Rockin’ A Hard Place: Remembering a whole lot about a land that time forgot

It’s always good to hear visitors marvel at our beautiful sights here on the Rock. Last fall, while taking a stroll on the Ridge Trail to the bluff above Ebey’s Landing, I heard someone exclaim, while admiring the gorgeous farms and prairie below, “It’s like a land that time forgot!”

I hate to spoil a visitor’s bliss, but that’s actually not true. This is more like a land that never forgets … anything. We Rock dwellers, especially those of us who live outside Burger’n’friesville, also known as Oak Harbor, love to expound on what happened here a century or millennium ago. May I tell you about the Donation Land Claim Act of 1850? Might I explain who Joseph Whidbey, Isaac and Rebecca Ebey, Thomas Coupe and Flora Pearson Engle were? Did you know that ancestors of the Lower Skagit people were likely growing food on Ebey’s Prairie before Moses got his feet wet in the Red Sea? And so forth.

We sometimes try to moderate our passion for telling local history, at least a little, to keep our visitors from hiking away quickly with their eyes glazed over. But that’s about to get more difficult.

This year is the 40th anniversary of the signing by President Jimmy Carter of federal legislation that created Ebey’s Landing National Historical Reserve, a successful community/government partnership that has preserved, maintained and enhanced a remarkable stretch of more than 17,000 acres in Central Whidbey filled with farms, homes, sweeping vistas and historical places.

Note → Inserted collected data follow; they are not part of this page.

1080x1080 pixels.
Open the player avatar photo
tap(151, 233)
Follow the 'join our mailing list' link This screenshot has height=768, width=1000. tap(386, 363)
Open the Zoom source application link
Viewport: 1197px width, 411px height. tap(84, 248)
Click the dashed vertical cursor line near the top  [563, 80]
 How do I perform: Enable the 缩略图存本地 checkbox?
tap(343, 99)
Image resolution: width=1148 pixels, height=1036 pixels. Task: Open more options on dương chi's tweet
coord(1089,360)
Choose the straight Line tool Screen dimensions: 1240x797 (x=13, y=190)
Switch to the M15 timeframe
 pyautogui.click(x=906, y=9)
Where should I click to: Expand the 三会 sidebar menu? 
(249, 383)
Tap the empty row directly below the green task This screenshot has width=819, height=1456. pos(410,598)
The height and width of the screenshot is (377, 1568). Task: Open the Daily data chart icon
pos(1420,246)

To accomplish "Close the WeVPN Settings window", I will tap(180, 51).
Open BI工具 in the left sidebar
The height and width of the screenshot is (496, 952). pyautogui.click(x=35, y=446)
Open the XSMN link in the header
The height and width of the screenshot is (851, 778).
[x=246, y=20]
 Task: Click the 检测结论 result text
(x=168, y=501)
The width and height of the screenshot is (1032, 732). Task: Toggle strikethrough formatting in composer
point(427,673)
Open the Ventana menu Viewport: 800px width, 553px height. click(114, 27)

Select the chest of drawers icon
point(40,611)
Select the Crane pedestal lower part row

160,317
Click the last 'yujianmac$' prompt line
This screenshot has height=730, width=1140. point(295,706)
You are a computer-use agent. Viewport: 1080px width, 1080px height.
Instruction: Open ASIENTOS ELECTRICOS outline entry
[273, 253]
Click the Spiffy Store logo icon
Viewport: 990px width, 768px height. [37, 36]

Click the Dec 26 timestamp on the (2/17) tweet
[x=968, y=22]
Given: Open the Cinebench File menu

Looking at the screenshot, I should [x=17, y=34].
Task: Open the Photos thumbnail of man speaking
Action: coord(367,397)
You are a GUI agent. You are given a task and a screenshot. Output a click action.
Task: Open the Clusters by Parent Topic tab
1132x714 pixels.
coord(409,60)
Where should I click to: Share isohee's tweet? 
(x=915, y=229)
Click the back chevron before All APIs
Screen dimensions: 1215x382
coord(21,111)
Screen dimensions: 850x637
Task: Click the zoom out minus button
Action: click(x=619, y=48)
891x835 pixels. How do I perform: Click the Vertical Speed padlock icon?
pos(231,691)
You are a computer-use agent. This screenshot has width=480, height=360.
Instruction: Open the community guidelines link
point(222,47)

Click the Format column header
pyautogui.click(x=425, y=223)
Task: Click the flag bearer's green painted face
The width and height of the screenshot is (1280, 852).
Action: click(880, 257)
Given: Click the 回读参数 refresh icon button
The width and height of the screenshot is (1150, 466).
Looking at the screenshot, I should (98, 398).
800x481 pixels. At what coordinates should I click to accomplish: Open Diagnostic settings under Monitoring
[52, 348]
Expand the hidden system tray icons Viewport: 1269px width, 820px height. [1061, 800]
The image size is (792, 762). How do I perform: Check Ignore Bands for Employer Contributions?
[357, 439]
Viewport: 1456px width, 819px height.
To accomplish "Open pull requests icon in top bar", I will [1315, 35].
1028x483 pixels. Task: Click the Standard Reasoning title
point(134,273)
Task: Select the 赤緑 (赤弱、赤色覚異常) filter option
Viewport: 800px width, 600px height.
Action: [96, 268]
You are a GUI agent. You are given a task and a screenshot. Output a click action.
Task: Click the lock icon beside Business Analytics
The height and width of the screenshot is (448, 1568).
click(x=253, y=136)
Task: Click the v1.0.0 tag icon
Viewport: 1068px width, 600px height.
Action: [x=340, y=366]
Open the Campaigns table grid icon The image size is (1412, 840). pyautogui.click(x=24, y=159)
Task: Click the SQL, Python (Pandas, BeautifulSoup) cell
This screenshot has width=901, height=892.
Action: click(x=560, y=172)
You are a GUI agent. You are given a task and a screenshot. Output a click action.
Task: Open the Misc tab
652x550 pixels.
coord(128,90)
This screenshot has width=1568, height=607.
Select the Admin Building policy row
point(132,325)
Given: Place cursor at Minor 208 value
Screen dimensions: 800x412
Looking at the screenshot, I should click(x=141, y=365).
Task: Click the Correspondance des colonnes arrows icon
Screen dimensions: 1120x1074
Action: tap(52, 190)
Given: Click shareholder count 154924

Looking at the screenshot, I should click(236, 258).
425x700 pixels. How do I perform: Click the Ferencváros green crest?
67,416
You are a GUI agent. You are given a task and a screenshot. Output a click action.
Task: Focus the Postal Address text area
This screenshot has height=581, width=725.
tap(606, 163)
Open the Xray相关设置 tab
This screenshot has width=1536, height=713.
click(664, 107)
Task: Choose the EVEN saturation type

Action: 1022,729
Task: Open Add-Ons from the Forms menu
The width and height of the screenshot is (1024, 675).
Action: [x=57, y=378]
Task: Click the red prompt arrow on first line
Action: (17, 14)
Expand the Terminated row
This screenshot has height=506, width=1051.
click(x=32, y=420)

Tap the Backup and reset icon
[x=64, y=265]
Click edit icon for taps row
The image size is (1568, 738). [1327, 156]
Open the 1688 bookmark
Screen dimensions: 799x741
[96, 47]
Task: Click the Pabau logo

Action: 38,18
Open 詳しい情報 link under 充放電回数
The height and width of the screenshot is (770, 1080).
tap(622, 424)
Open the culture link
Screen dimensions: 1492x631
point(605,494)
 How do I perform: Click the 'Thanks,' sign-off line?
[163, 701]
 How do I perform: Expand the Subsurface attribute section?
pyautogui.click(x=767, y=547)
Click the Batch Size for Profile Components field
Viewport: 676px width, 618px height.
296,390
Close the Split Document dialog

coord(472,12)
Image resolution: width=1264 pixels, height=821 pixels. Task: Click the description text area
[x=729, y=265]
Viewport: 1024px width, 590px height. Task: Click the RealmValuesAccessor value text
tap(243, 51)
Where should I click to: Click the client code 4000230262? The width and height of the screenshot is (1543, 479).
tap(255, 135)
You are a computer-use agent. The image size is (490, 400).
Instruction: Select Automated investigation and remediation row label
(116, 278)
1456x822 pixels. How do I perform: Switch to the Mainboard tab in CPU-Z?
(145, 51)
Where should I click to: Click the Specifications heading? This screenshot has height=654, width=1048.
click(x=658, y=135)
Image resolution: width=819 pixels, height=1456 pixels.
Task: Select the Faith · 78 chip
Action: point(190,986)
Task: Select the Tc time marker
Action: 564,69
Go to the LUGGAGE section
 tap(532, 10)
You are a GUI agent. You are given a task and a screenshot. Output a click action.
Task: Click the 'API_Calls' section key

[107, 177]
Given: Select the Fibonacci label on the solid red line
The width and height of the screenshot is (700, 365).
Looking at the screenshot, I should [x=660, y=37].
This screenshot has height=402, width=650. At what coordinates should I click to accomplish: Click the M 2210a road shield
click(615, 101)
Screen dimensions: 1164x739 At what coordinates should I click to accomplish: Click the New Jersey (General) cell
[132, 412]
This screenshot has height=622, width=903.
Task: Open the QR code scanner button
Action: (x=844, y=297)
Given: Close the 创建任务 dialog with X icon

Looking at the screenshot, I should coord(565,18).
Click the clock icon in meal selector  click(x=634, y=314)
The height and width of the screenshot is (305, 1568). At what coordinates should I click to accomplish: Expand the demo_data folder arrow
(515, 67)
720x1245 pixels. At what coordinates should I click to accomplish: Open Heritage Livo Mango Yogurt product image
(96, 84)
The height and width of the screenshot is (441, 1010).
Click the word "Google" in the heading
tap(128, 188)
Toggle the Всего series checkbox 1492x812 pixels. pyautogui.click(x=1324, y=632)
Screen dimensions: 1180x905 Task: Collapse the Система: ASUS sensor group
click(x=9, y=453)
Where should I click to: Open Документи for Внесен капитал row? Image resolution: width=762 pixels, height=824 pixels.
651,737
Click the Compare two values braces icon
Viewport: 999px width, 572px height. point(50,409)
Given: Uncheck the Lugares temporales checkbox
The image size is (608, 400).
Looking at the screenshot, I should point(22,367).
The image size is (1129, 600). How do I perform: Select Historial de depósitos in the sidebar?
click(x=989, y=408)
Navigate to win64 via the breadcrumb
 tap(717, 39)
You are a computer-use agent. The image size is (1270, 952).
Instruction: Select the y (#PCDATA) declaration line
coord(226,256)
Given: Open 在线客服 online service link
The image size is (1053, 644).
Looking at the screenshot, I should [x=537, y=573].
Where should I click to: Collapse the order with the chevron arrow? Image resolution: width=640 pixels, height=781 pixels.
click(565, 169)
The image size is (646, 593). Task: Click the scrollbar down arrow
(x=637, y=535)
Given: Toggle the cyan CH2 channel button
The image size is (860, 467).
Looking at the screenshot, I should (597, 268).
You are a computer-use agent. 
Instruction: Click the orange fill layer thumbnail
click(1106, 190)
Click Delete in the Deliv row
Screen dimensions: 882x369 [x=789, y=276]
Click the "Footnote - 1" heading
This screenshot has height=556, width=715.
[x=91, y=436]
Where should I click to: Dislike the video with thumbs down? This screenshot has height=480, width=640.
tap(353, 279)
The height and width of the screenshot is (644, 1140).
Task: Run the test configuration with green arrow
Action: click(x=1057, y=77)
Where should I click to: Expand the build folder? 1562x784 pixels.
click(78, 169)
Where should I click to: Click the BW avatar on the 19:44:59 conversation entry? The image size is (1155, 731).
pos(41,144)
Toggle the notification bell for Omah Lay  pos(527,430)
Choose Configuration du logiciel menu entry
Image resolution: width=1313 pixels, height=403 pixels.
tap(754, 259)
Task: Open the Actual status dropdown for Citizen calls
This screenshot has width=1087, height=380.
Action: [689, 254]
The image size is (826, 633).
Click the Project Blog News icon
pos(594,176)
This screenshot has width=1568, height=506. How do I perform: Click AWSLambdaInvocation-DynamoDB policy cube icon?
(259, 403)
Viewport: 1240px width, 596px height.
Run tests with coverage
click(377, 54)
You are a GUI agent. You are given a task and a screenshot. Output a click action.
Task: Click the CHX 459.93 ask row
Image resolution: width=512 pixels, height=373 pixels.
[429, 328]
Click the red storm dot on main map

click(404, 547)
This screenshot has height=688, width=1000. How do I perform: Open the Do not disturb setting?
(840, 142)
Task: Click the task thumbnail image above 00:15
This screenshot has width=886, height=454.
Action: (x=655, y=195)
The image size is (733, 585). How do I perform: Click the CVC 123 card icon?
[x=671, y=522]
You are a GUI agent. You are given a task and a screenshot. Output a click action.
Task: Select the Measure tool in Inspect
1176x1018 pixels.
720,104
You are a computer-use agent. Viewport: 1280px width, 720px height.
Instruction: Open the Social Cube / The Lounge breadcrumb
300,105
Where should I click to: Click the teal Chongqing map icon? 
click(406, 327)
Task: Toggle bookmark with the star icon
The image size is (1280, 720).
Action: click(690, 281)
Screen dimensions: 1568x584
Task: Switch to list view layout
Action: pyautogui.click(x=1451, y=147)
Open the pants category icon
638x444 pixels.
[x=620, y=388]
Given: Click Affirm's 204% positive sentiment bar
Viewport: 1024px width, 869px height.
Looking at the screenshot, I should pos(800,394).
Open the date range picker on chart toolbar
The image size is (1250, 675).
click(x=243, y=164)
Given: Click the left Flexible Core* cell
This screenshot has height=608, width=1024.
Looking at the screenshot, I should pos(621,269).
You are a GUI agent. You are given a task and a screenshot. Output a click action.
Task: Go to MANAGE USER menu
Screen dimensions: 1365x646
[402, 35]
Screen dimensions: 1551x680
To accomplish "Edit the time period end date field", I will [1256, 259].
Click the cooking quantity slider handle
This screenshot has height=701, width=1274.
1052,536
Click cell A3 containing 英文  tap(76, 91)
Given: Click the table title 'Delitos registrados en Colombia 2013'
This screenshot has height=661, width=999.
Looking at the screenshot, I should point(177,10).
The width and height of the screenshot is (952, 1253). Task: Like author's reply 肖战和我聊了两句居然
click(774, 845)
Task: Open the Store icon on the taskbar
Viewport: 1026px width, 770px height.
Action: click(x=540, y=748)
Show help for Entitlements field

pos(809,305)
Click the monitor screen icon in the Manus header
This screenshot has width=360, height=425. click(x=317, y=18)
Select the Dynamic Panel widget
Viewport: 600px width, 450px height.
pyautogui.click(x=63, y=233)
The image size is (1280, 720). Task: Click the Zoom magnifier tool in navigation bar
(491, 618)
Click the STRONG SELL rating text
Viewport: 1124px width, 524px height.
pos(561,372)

Get ready for a lot of celebrating and story-telling.

The main reason the Reserve today still looks pretty much as it always has is because we almost lost it. Hard to believe now, but by the mid-1970s residential lots had been staked and were for sale on the bluff overlooking Ebey’s Landing; residential streets were carved out and housing developments were platted on farmland on the western portion of Ebey’s Prairie.

There was even talk that a Russian billionaire had the idea to buy all the bluff lots and build a super-private mansion and compound overlooking Admiralty Inlet, thereby blocking everyone else’s view, hiking trails and beach access.

You really couldn’t fault some Central Whidbey farmers for wanting to sell their land to developers at that time. Small farms were often unprofitable and dying in the 1970s; young people weren’t staying on family farms. Land had become more valuable for housing than for farming.

But then a small but determined group of local citizens stepped up. Turn our beautiful, historic prairie into a residential suburb? No way! They argued, buttonholed and lobbied politicians and community leaders. Eventually, Washington’s two powerful U.S. senators, Warren Magnuson and Henry Jackson, among others, were instrumental in getting the Reserve legislation passed in 1978 and, even more importantly, putting money in the federal budget in the early 1980s so the National Park Service could pay farmers not to develop their farmland in Ebey’s Reserve for housing.

Over time, with outright land purchases and payment for scenic easements by the NPS and others, the threat of residential development on most open land in the Reserve ended. In the intervening years, the town of Coupeville, Island County and Washington State Parks and the NPS formed a lasting partnership to manage and maintain the Reserve, with major help from The Nature Conservancy, the Whidbey Camano Land Trust and the Friends of Ebey’s nonprofit group.

Now, we plaster “Preserve the Reserve!” bumper stickers on our vehicles and grin ear-to-ear as visitors rave about the sheer majesty of what was protected here 40 years ago.

Indeed, we’re delighted to tell you we haven’t forgotten.